Exceptionnellement, l'espèce a été signalée à des profondeurs variant entre 100 et 640 m dans le détroit de Sicile.
Cette crevette est de grande taille : la longueur totale, de la pointe du rostre* à l'extrémité du telson* est au maximum, chez les mâles, de 18 cm (habituellement 11 à 14 cm) et chez les femelles de 22,5 cm (habituellement 13 à 17 cm).
La couleur générale de l'animal est beige. Sur le côté, les bandes sombres forment des taches séparées.
L'extrémité de l'éventail caudal est bleu ciel, bordé de soies rouges.
Les appendices sont plutôt jaunes. Les trois premières paires de pattes marcheuses sont terminées par une petite pince.
Le telson est pointu et muni de trois épines mobiles de chaque côté.

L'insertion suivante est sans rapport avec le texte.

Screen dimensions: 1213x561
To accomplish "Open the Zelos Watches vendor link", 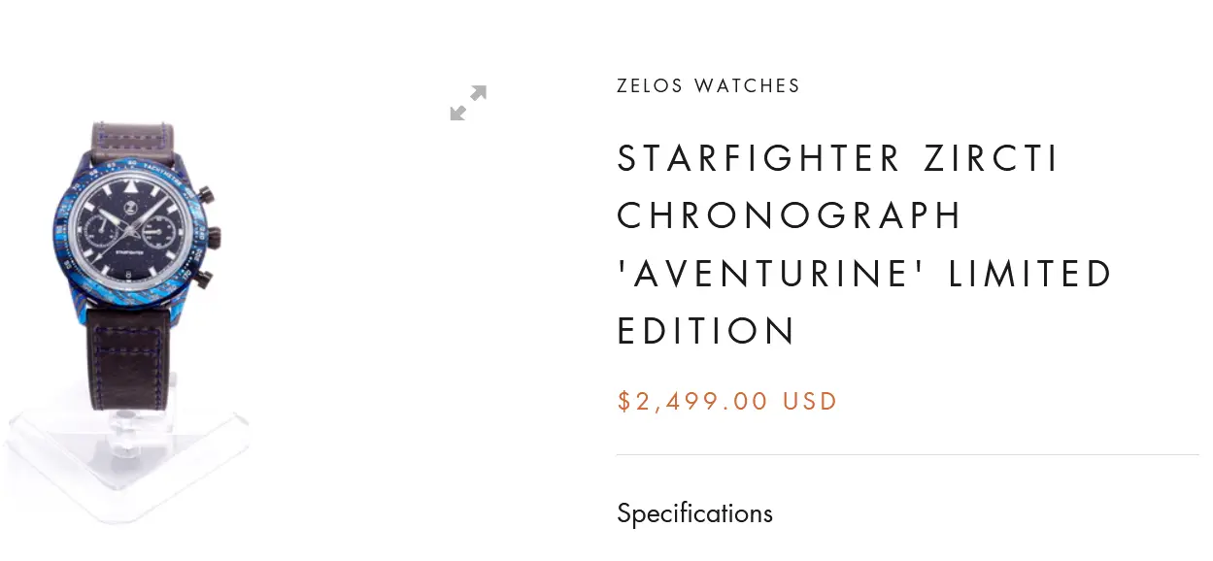I will tap(708, 86).
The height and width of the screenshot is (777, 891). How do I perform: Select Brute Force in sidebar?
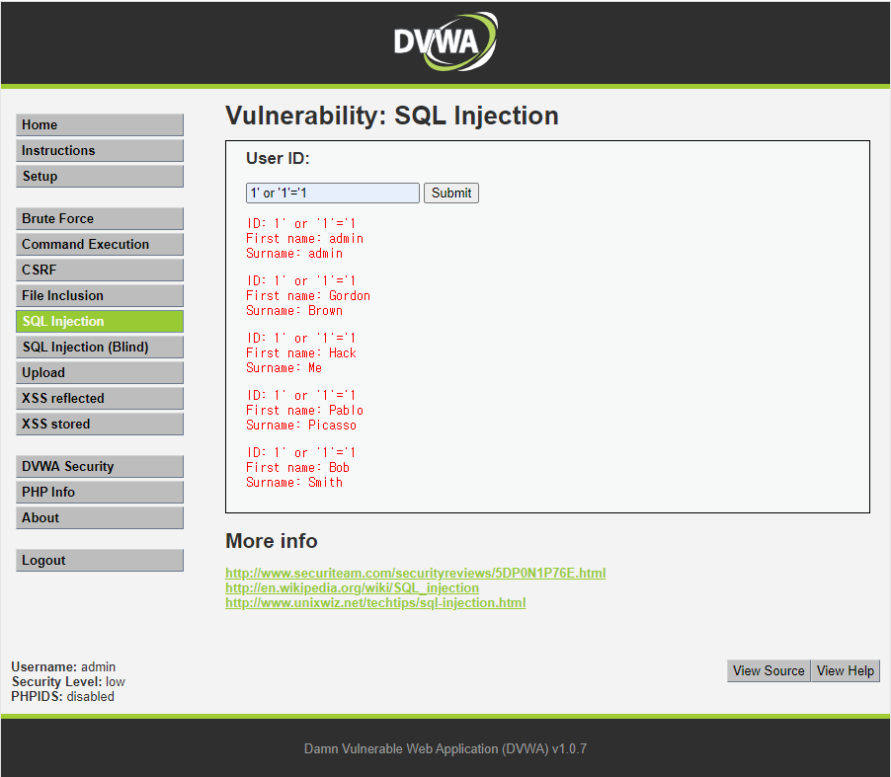coord(100,219)
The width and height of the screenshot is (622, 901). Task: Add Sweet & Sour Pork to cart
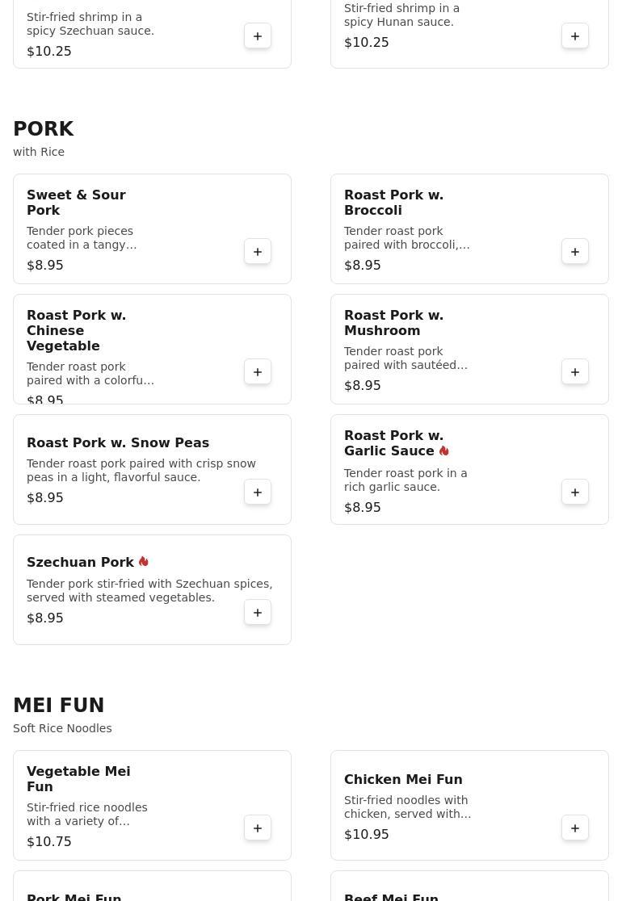(x=258, y=252)
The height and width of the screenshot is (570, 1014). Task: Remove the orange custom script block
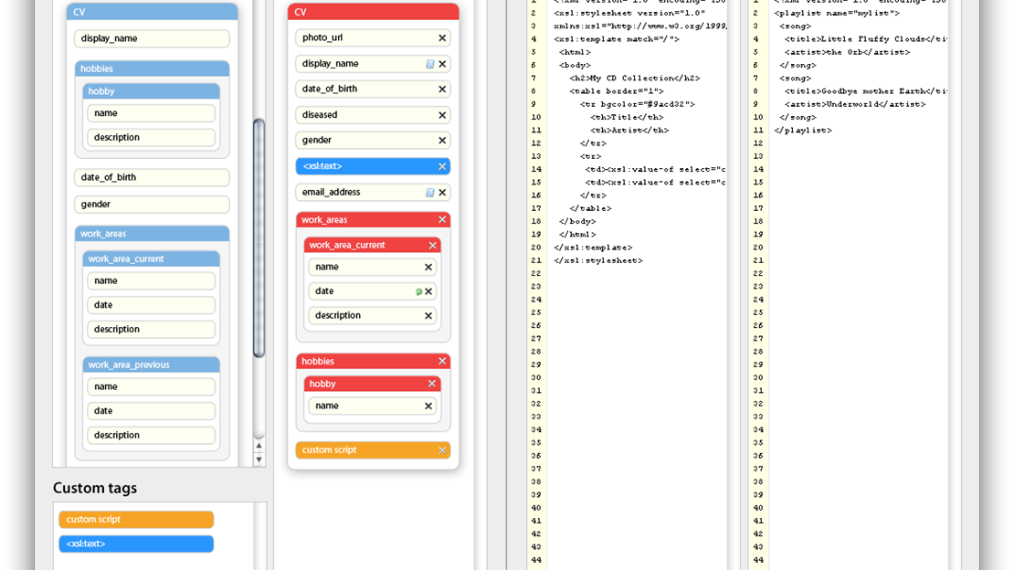(442, 450)
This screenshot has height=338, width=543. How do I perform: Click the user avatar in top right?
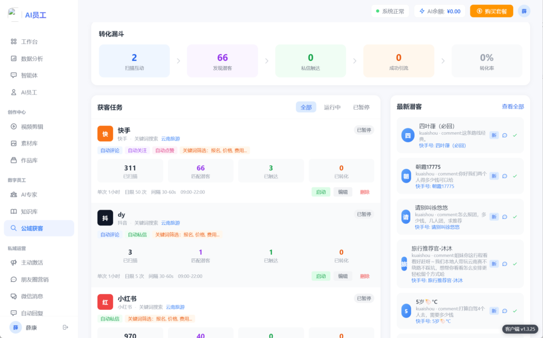(524, 11)
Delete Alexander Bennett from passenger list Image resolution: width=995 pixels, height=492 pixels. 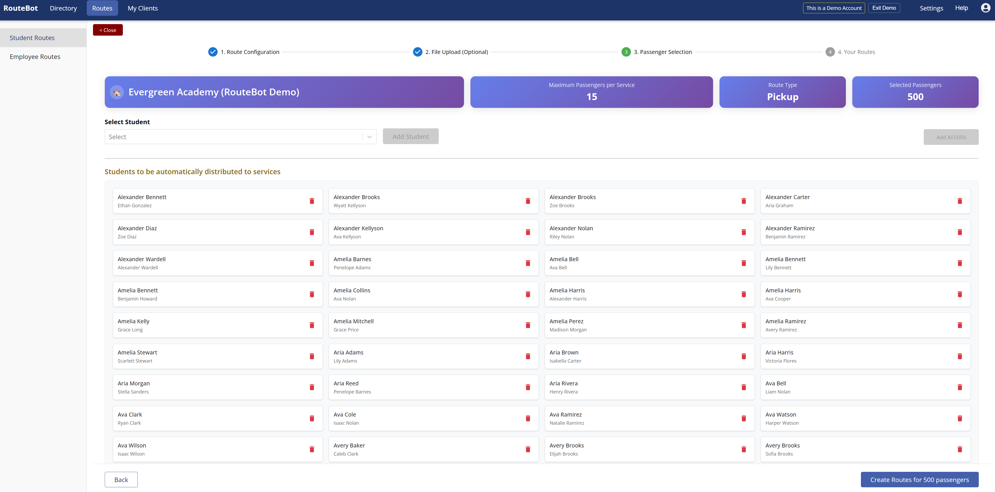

Latéralement, le premier segment abdominal recouvre le deuxième.
Le rostre est court et dépasse à peine les yeux ; il porte huit à treize dents dorsales et une seule ventrale.
Certains détails d'ornementation de la carapace, observables surtout en laboratoire, sont très utilisés en systématique :
En arrière de la dernière dent dorsale, il y a une carène double avec un sillon médian profond et typique s'étendant jusqu'au bord postérieur de la carapace ; une longue crête s'étend parallèlement jusqu'au rostre.

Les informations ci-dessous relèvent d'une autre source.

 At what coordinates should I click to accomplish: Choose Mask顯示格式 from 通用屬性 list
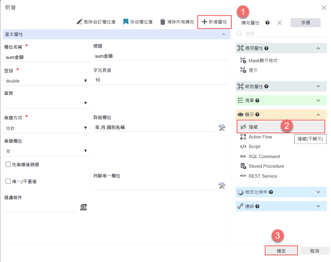(x=263, y=60)
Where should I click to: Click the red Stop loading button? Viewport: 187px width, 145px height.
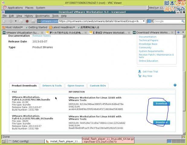(x=27, y=21)
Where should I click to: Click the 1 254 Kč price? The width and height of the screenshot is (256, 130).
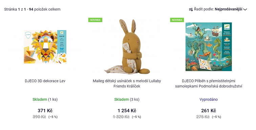point(127,111)
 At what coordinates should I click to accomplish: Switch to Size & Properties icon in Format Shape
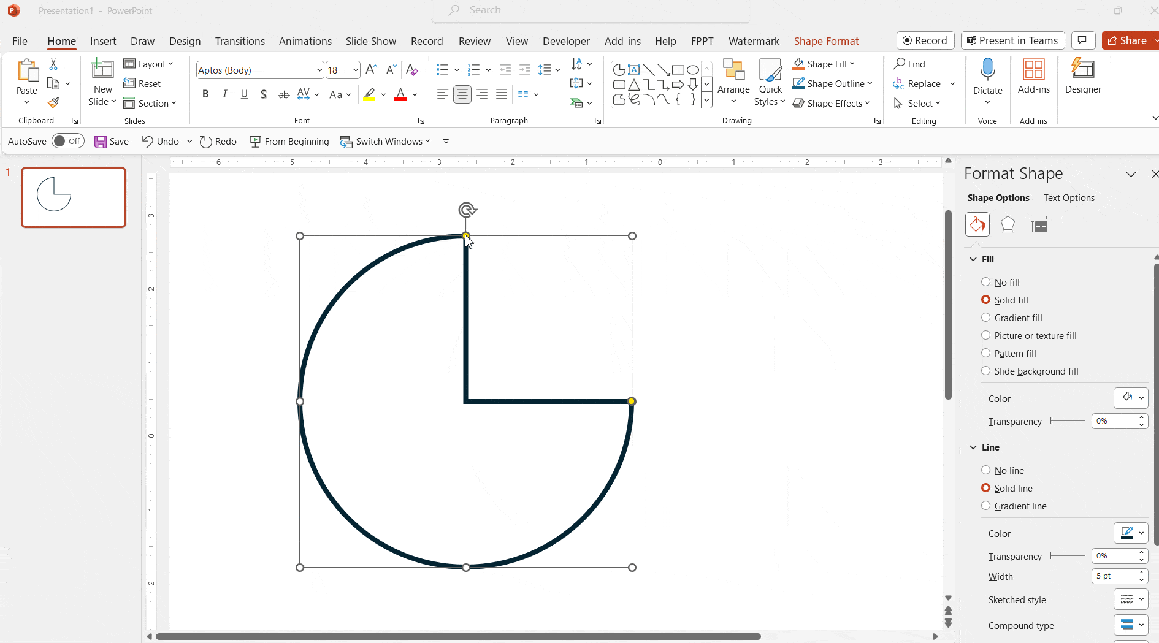coord(1039,224)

Sur la région hépatique il y a une crête en direction antéro-ventrale ; la crête gastro-frontale est présente. L'abdomen possède une carène dorsale sur tous les segments, et se termine par une épine sur le sixième segment.
En Europe, la caramote peut être confondue avec le crevette japonaise Penaeus japonicus. Chez cette dernière les bandes sombres sont continues transversalement sur les quatre premiers segments abdominaux, ce qui n'est pas le cas chez la caramote.

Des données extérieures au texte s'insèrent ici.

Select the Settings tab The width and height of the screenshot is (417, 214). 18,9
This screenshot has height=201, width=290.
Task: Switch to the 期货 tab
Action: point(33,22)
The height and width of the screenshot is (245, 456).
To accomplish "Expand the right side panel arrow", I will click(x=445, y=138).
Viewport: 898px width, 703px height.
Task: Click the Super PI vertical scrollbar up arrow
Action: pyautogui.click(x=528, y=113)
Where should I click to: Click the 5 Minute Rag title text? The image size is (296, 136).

La caramote est un prédateur actif et à faible sélectivité concernant ses proies. Elle a un régime alimentaire diversifié, et consomme principalement des mollusques, des crustacés et des polychètes.
Certaines études laisseraient à penser que cette espèce change de sexe au cours de sa vie. Elle serait donc hermaphrodite* protandrique* (d'abord mâle la première année et femelle ensuite), mais ceci n'est pas réellement prouvé. Un fort pourcentage de femelles arrivent à maturité de mai à juillet dans la mer Egée. On reconnaît que la femelle est mûre par observation de l'ovaire qui est gonflé et coloré en beige-verdâtre et est visible dorsalement par transparence dans l'animal. Les femelles les plus âgées ont une ponte plus précoce que les plus jeunes.
La ponte en Méditerranée intervient selon la température locale entre mai et novembre ; elle est réalisée de nuit en pleine eau. Le nombre d'œufs pondus varie entre 100 000 et 800 000 selon la taille des femelles.
Les larves passent par les stades nauplius*, zoé* et mysis* avant de se métamorphoser en juvéniles. Les larves sont planctoniques, et restent près de la côte jusqu'à ce qu'elles atteignent le premier stade post-larvaire ; elles abandonnent alors leur vie planctonique et deviennent benthiques, en vivant dans la zone littorale.
La durée de vie est de 2 à 3 ans.
Dans les mêmes zones littorales que la caramote, on rencontre typiquement plusieurs autres crustacés : les crevettes roses Palaemon spp. (P. adspersus, P. serratus, P. elegans), la crevette grise Crangon crangon, le pénéide Metapenaeus monoceros (par exemple dans le golfe de Gabès), et le crabe vert méditerranéen Carcinus aestuarii. Il ne s'agit pas de véritable association interspécifique mais de biocénose* (communauté d'espèces fréquentant le même milieu).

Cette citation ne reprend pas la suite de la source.